Dari pihak kritis, menganggap beberapa penjelasan tersebut bisa diterima, tapi dengan catatan bahwa sebenarnya kejadian yang terjadi saat ini, itu sebenarnya disebabkan sebagai akibat kebijakan otoritas terkait dengan industri migor yang kurang antisipatif dan kompatibe dengan kondisi perkembangan yang terjadi. Sehingga bisa menimbulkan masalah dalam tata kelola minyak goreng ke depannya.

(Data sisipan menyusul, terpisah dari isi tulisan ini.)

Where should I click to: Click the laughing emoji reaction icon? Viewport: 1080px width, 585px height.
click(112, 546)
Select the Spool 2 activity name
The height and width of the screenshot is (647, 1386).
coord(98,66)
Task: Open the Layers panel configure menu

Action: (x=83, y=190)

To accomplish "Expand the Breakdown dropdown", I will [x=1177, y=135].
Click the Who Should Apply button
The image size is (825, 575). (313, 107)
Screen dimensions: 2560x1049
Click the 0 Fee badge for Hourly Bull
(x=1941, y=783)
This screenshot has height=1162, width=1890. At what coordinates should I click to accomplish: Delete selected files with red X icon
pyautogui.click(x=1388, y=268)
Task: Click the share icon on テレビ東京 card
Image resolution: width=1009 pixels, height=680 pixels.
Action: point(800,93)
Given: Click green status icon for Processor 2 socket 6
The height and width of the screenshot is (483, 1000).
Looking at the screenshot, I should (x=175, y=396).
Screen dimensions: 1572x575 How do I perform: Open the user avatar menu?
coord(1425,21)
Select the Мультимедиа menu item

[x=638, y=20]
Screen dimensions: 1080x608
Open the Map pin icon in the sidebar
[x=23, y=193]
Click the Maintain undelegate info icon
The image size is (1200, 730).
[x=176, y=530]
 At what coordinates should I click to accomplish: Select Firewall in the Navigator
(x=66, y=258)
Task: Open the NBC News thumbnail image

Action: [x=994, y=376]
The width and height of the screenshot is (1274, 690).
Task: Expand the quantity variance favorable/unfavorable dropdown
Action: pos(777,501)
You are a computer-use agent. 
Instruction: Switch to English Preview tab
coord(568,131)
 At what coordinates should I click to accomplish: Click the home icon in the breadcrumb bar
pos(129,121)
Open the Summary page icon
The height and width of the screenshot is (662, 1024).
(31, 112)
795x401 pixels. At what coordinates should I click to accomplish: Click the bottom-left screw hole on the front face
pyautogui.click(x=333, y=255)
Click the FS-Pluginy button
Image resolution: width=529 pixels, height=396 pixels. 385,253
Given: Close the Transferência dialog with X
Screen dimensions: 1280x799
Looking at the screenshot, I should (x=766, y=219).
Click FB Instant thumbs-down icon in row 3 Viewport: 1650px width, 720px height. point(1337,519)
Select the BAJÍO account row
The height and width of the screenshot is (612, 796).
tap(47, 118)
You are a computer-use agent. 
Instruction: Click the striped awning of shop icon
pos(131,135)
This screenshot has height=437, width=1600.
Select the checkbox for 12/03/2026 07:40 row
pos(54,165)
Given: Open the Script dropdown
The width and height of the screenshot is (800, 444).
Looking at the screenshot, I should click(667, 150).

Salah satunya, justru akibat kebijakan kenaikan Domestic Market Obligation (DMO), yang telah diberlakukan Mendag tanggal 10 Maret 2022, yaitu menjadi 30 persen dari sebelumnya 20 persen.
Kebijakan ini dijelaskan sebagai cara untuk membenahi pendistribusian migor agar lebih baik sesuai harapan.
Tapi masalahnya, kebijakan tersebut dinggap tidak memperhatikan kondisi di lapangan, diantaranya dianggap ada kontradiksi antara klaim pasokan crude palm oil (CPO) di hulu dengan fenomena migor langka.
Sebenarnya, kebijakan DMO CPO yang sudah ada, yakni 20 persen seharusnya sudah mencukupi. Jadi seandainya pasokan di hulu aman maka mengapa harus ada kenaikan DMO CPO jadi 30 persen.
Kebijakan terakhir ini dimaksudkan utamnya agar semua pihak yang akan mengekspor mesti menyerahkan domestic market obligation 30 persen.
Namun prinsipnya, kebijakan DMO dan DPO dimaksudkan agar para produsen maupun eksportir dapat memperkecil margin keuntungan di dalam negeri sehingga ketersediaan stok migor dapat dikendalikan. Tapi rupanya, hingga saat ini efeknya belum dirasakan di tingkat retail minyak goreng khususnya.
Oleh karena itu diharapkan pihak Kemendag perlu mengawasi secara ketat penerapan Domestic Market Obligation (DMO) dan Domestic Price Obligation (DPO) minyak sawit khususnya.